Floridians were outraged earlier this summer when Miami television showed live pictures of six Cubans being set upon by the US Coast Guard, which fired water cannons and pepper spray at them in their rickety boat.

The Cubans dived into the water. Their goal was to reach land, where they could request political asylum. In a Catch-22 of the law, if detained aboard their boat they would have been returned immediately to Cuba. Cubans, once routinely welcomed by the US because of its differences with Fidel Castro, now are turned back because of a policy change.

Spectators cheered as two Cubans, surrounded by Coast Guard boats, broke free and swam frantically toward land. When they reached the beach, one was roughly wrestled to the ground by waiting officers, and both were led away in handcuffs. The other four were plucked from the ocean to be returned to Cuba.

Public outrage and protests, fueled by the dramatic television coverage, forced the government to allow all six to remain and apply for political asylum.

But what happens to asylum seekers whose plight is not captured live on TV?

Every day, asylum seekers receive harsh treatment once in the US. Asylum seekers often are running to escape possible torture, death, or imprisonment because of political beliefs. The government's standard of handling these individuals is insidious.

They suffer extended periods of spirit-shattering detention - months or years spent behind bars like common criminals.
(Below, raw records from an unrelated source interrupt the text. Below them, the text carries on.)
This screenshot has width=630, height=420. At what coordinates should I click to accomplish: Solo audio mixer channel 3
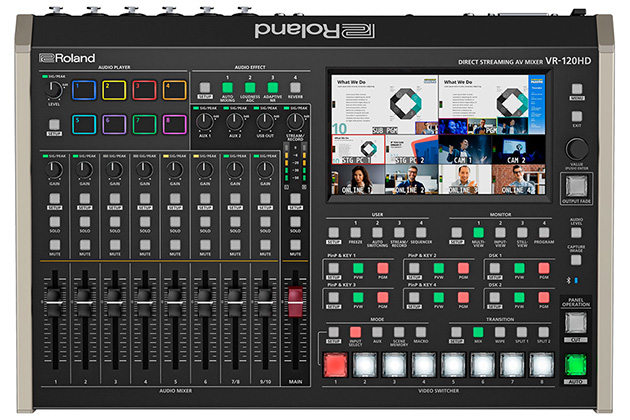click(x=115, y=221)
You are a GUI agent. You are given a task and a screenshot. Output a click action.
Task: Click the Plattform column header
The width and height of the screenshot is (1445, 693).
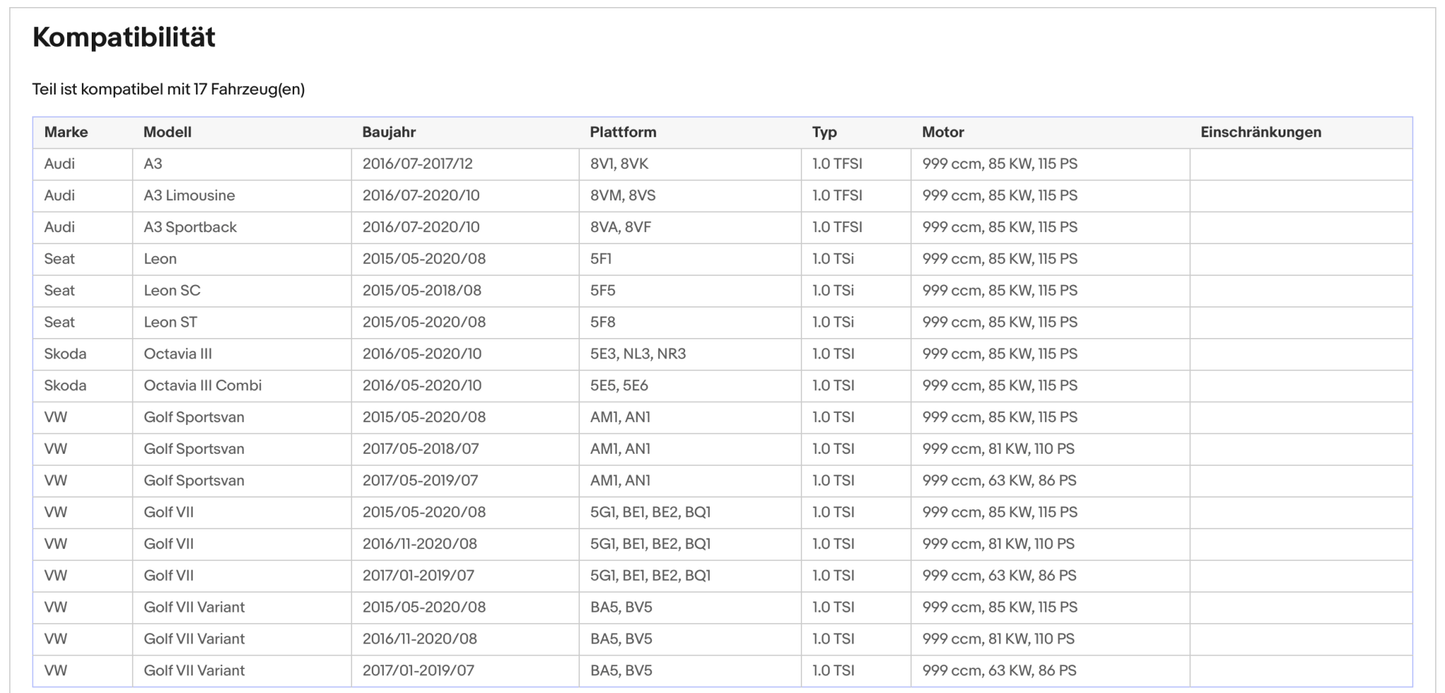coord(623,132)
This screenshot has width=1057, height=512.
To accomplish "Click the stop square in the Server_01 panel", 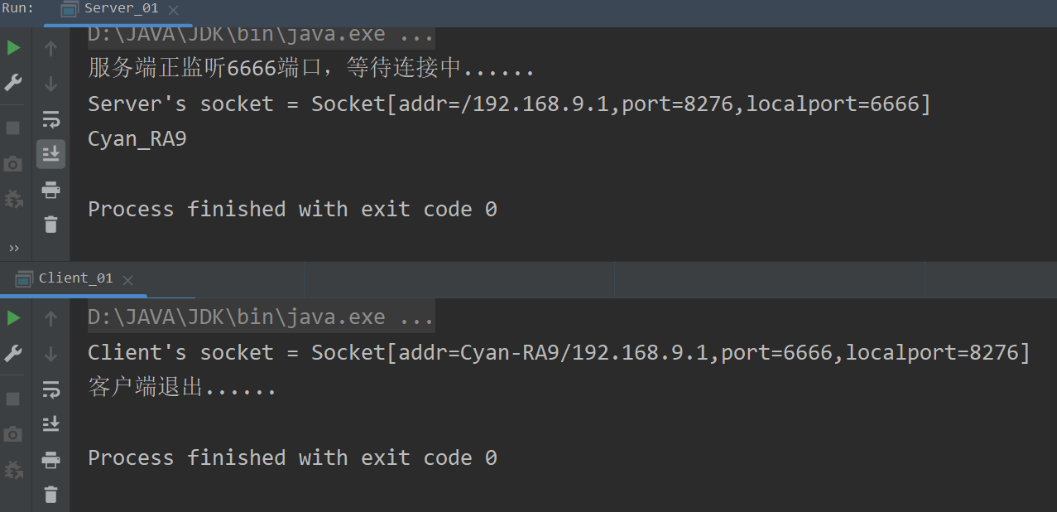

Such conduct violates treaties, common sense, and our own sense of who we are as Americans.

The United Nations Refugee Act and the Geneva Convention make it clear that asylum seekers are presumed to have suffered persecution or hardship in their country of origin and should be protected against any form of harsh treatment or imprisonment.

Rather than respecting these treaties and pursuing alternatives to detention, the Immigration and Naturalization Service (INS) mandates that asylum seekers, even if they have established a credible fear of persecution, must be locked up while their administrative case is processed.
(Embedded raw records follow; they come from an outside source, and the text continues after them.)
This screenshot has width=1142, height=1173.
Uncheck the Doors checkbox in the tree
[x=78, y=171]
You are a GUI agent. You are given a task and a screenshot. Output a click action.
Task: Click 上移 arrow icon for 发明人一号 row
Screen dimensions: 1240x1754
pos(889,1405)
The INS could require them to report regularly to the agency while the case is being reviewed, or a US citizen or permanent resident could guarantee the immigrant's appearance at all future proceedings.
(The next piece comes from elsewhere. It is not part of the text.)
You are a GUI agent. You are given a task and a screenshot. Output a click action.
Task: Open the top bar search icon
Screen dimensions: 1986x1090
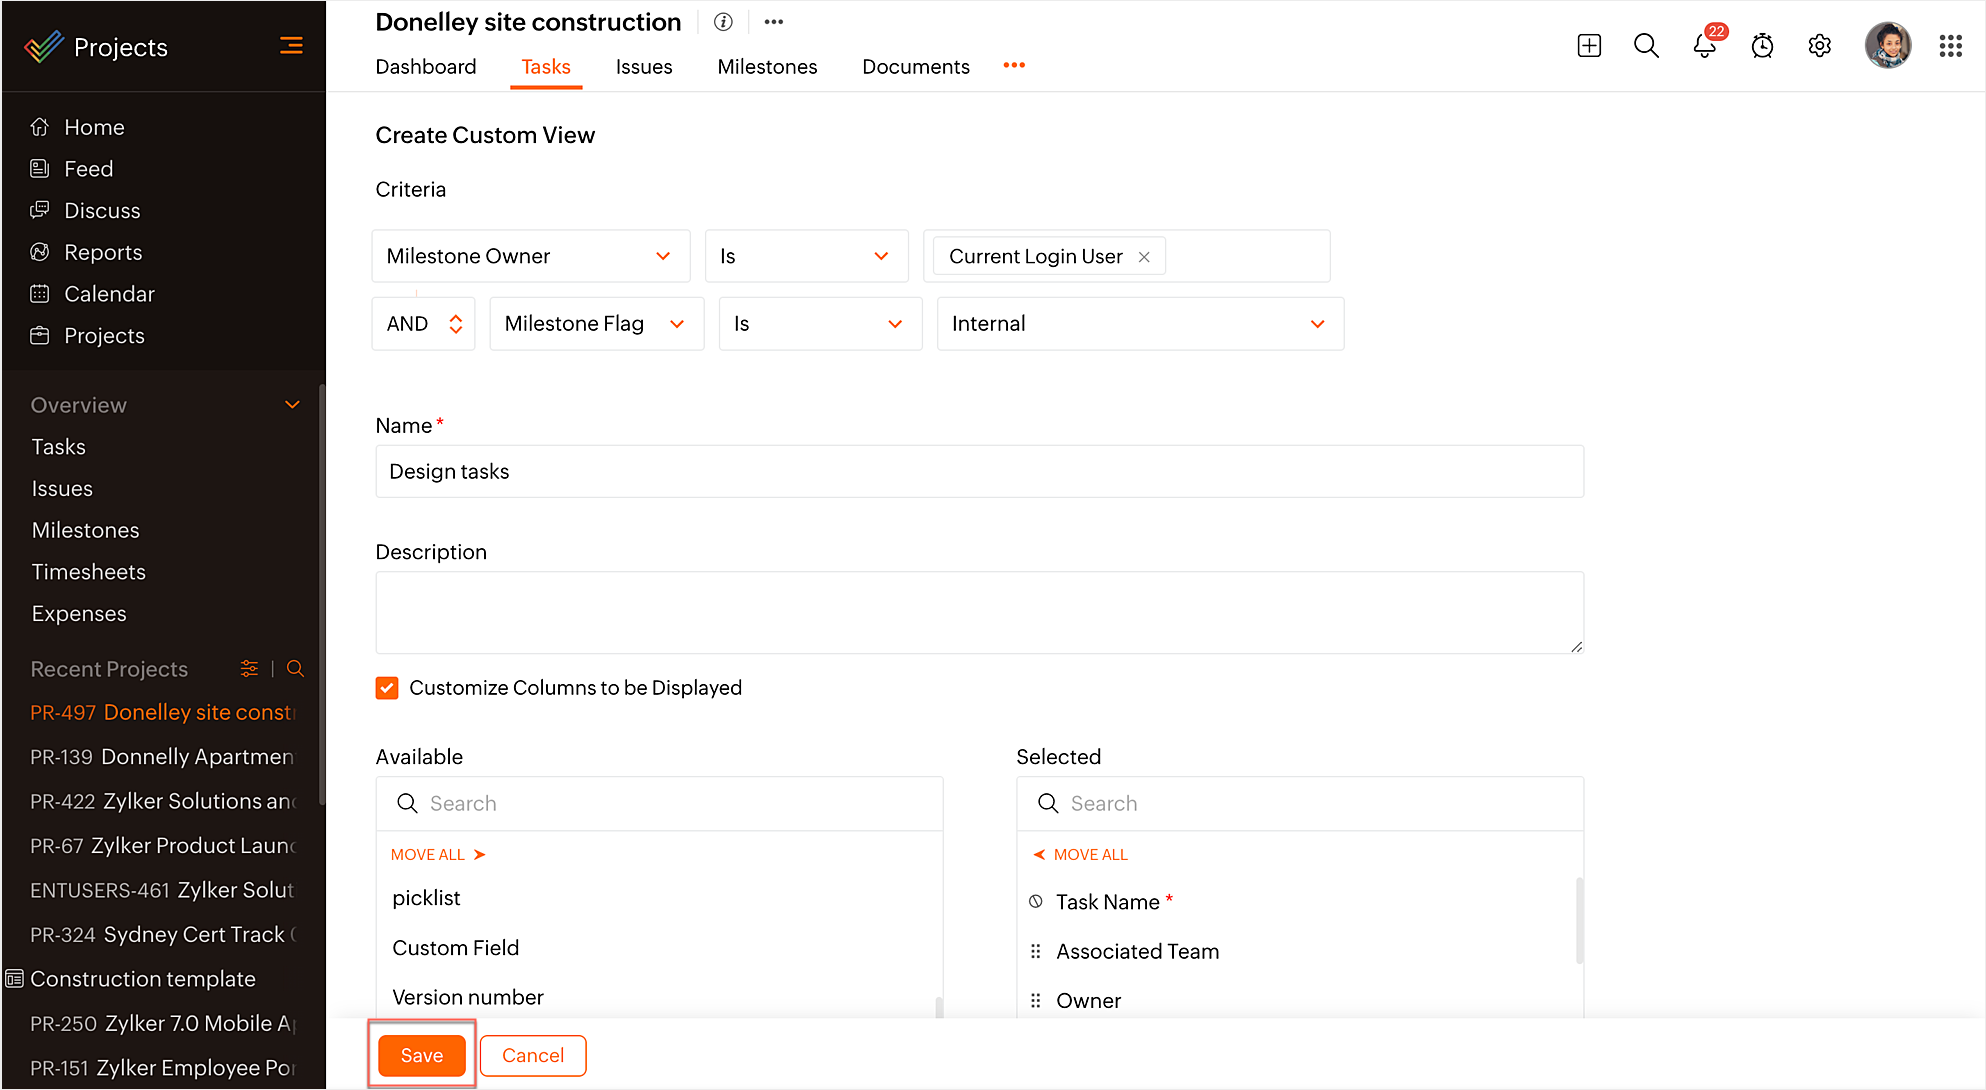1646,46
Instead, we lock them up, a punishment they may have fled in their native land.

We violate common sense when we expect someone from another country, grounded in another culture, speaking another language and locked behind bars, to cobble together evidence to make a legal argument to persuade an immigration judge that deportation should not be ordered.

We violate our own sense of what we are as a country when people seeking the promise of our freedom find themselves imprisoned.

Thousands of asylum seekers who have not captured newspaper headlines are sent to detention centers and local jails far from lawyers, family, and support networks. While detained, they routinely are transferred from one remote facility to another without notice to their lawyers, if they have been fortunate enough to find one.

Those unfortunate enough to be warehoused in local and county jails because of overcrowding are denied basic protections provided in INS detention centers.

Often these detainees do not have access to lawyers or telephones and are not given information about their legal rights.

The Clinton administration has said it intends to review the way that the six Cubans were treated in Florida, and that is commendable. It should also examine how the US treats all asylum seekers, even those whose suffering is not televised.

To do less means we are not the country we think we are, or that we should be.

*Philip S. Anderson is president of the American Bar Association.